Early career reviews mentioned Copeland as more radiant than higher ranking dancers, and she was named to the 2003 class of Dance Magazine's "25 to Watch".[58] In 2003, she was favorably reviewed for her roles as a member of the corps in La Bayadère and William Forsythe's workwithinwork.[59][60] Recognition continued in 2004 for roles in ballets such as Raymonda, workwithinwork,[61][62][63] Amazed in Burning Dreams,[64] Sechs Tänze, Pillar of Fire,[65] "Pretty Good Year", "VIII" and "Sinfonietta, where she "stood out in the pas de trois – whether she was gliding across the floor or in a full lift, she created the illusion of smoothness".[66] She also danced the Hungarian Princess in Tchaikovsky's Swan Lake.[67] The 2004 season is regarded as her breakthrough season.[61] She was included in the 2004 picture book by former ABT dancer Rosalie O'Connor titled Getting Closer: A Dancer's Perspective.[68] Also in 2004, she met her biological father for the first time and regretted that she had not done so sooner.[69]

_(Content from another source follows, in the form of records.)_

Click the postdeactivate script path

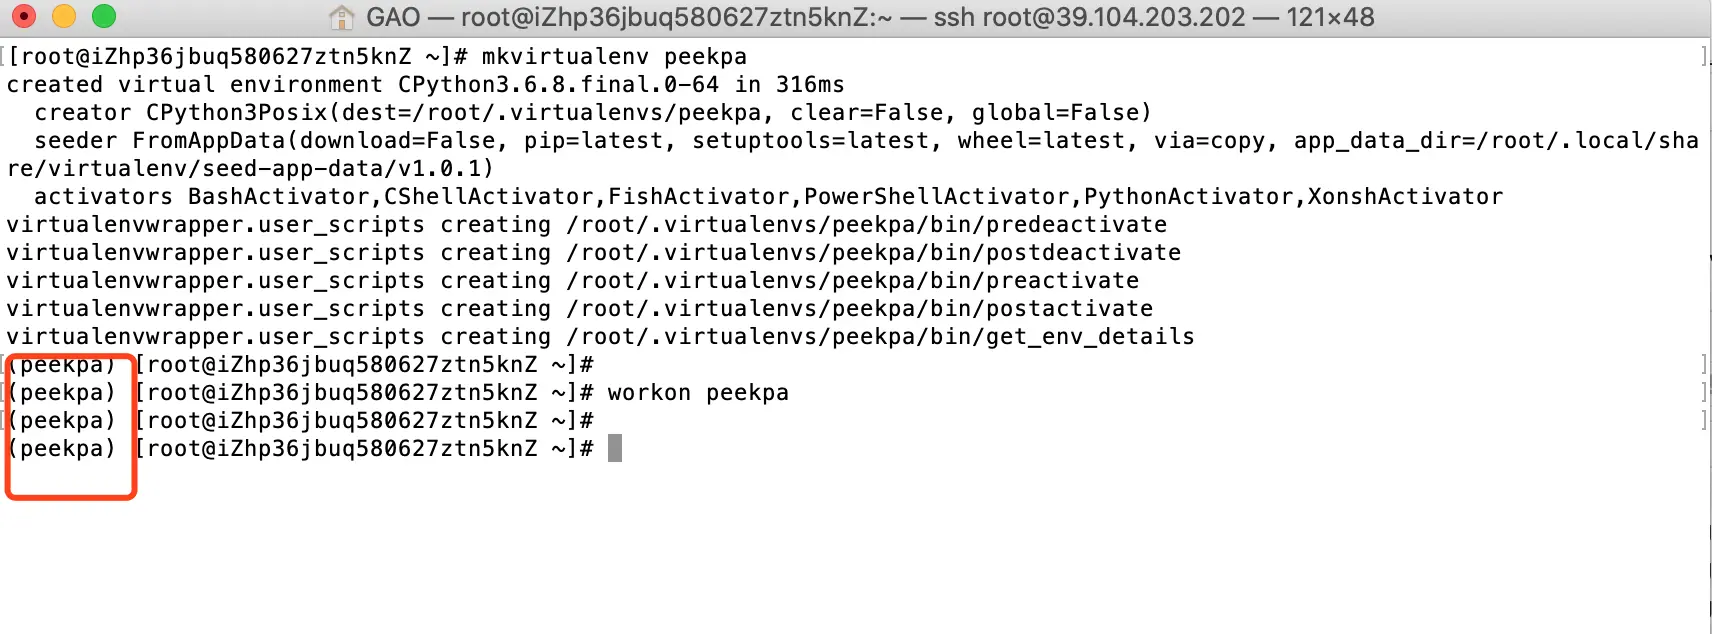(x=874, y=253)
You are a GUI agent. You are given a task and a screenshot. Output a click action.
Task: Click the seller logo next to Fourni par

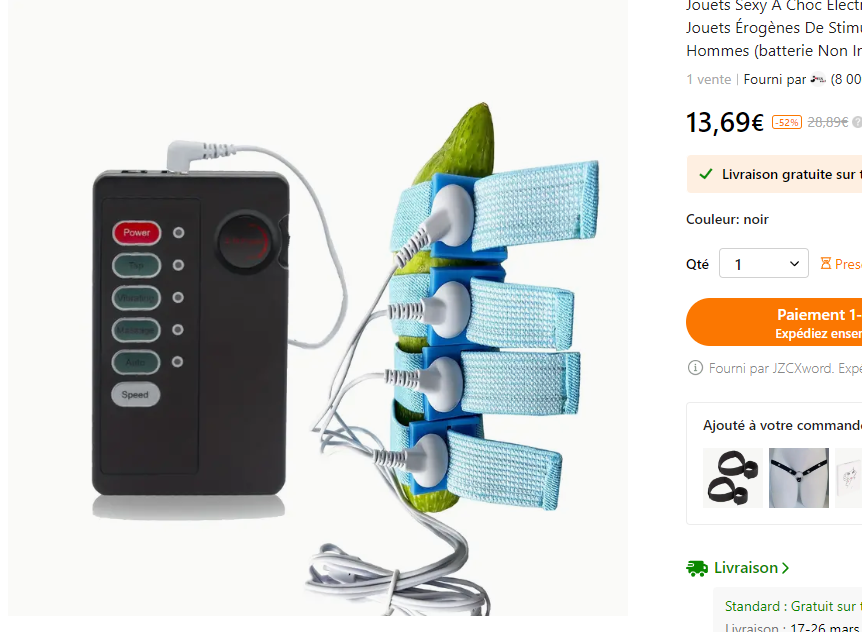coord(818,80)
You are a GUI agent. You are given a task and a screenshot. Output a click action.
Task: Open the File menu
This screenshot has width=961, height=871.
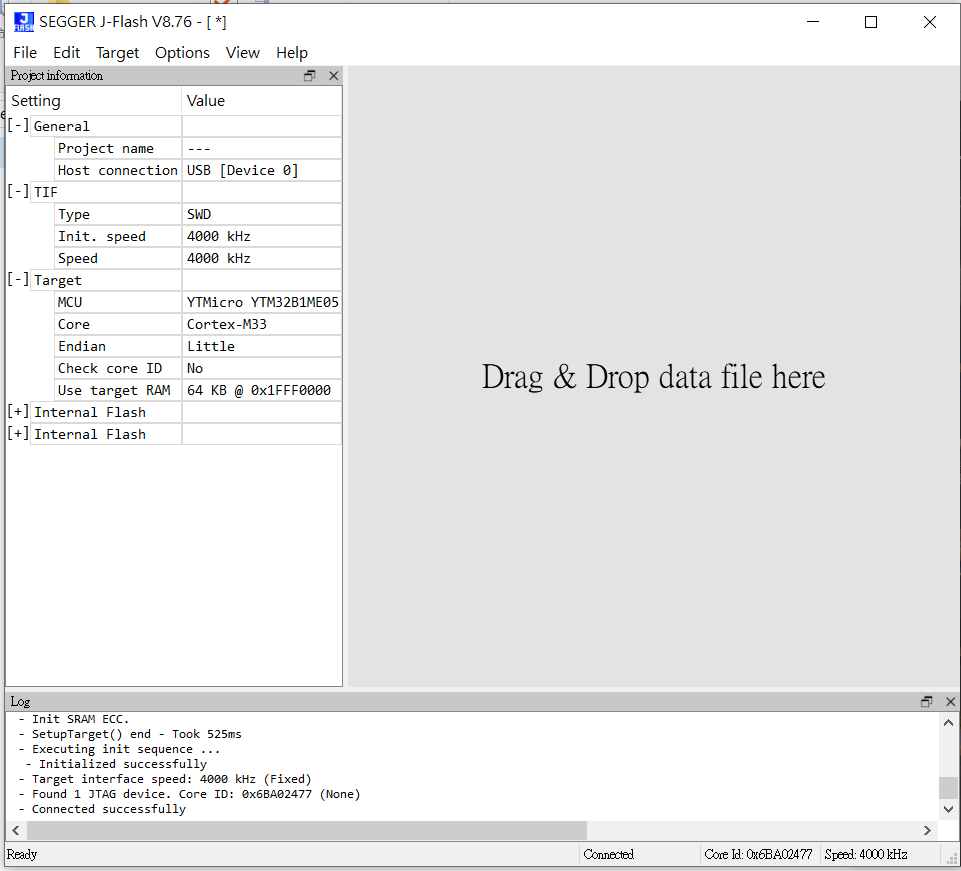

In 2005, her most notable performance was a pas de deux in George Balanchine's Tarantella.[70] She also danced the Lead Polovtsian Girl in "Polovtsian Dances" from Prince Igor.[71] In 2006, she was acknowledged for her meticulous classical performance style in Giselle[72] and created a role in Jorma Elo's Glow–Stop.[73] Elo said: "Misty has the capability to absorb something extremely fast and then reproduce it exactly, and she gives such clarity to the material. If I were to make my own company, she would be the first one I would call."[28] That year, she also returned to Southern California to perform at Orange County Performing Arts Center[74] and danced one of the cygnets and reprised her role as the Hungarian Princess in Swan Lake in New York.[75] In both 2006 and 2007, Copeland danced the role of Blossom in James Kudelka's Cinderella.[76] Copeland's "old-style" performance continued to earn her praise in 2007.[8] In 2007, she danced the Fairy of Valor in The Sleeping Beauty.[77] Other roles that Copeland played before she was appointed a soloist by ABT included Twyla Tharp roles in In the Upper Room and Sinatra Suite as well as a role in Mark Morris's Gong.[78] A Dance Magazine feature stated that Copeland's "sublime rapport with her partners in ... Sinatra Suite has earned her the honor of dancing with the company's male superstars".[28]
Soloist
[edit]Copeland was appointed a soloist at ABT in August 2007,[21] one of the youngest ABT dancers promoted to soloist.[79] Although she was described by early accounts as the first African American woman promoted to soloist for ABT,[6][23] Anne Benna Sims and Nora Kimball were soloists with ABT in the 1980s.[80][81][82][83] Male soloist Keith Lee also preceded her.[84] As of 2008, Copeland was the only African-American woman in the dance company during her entire ABT career. The only male African American in the company during her career, Danny Tidwell, left in 2005.[6][85] In an international ballet community with a lack of diversity,[86][87] she was so unusual as an African American ballerina that she endured cultural isolation.[88] She has been described in the press as the Jackie Robinson of classical ballet.[6]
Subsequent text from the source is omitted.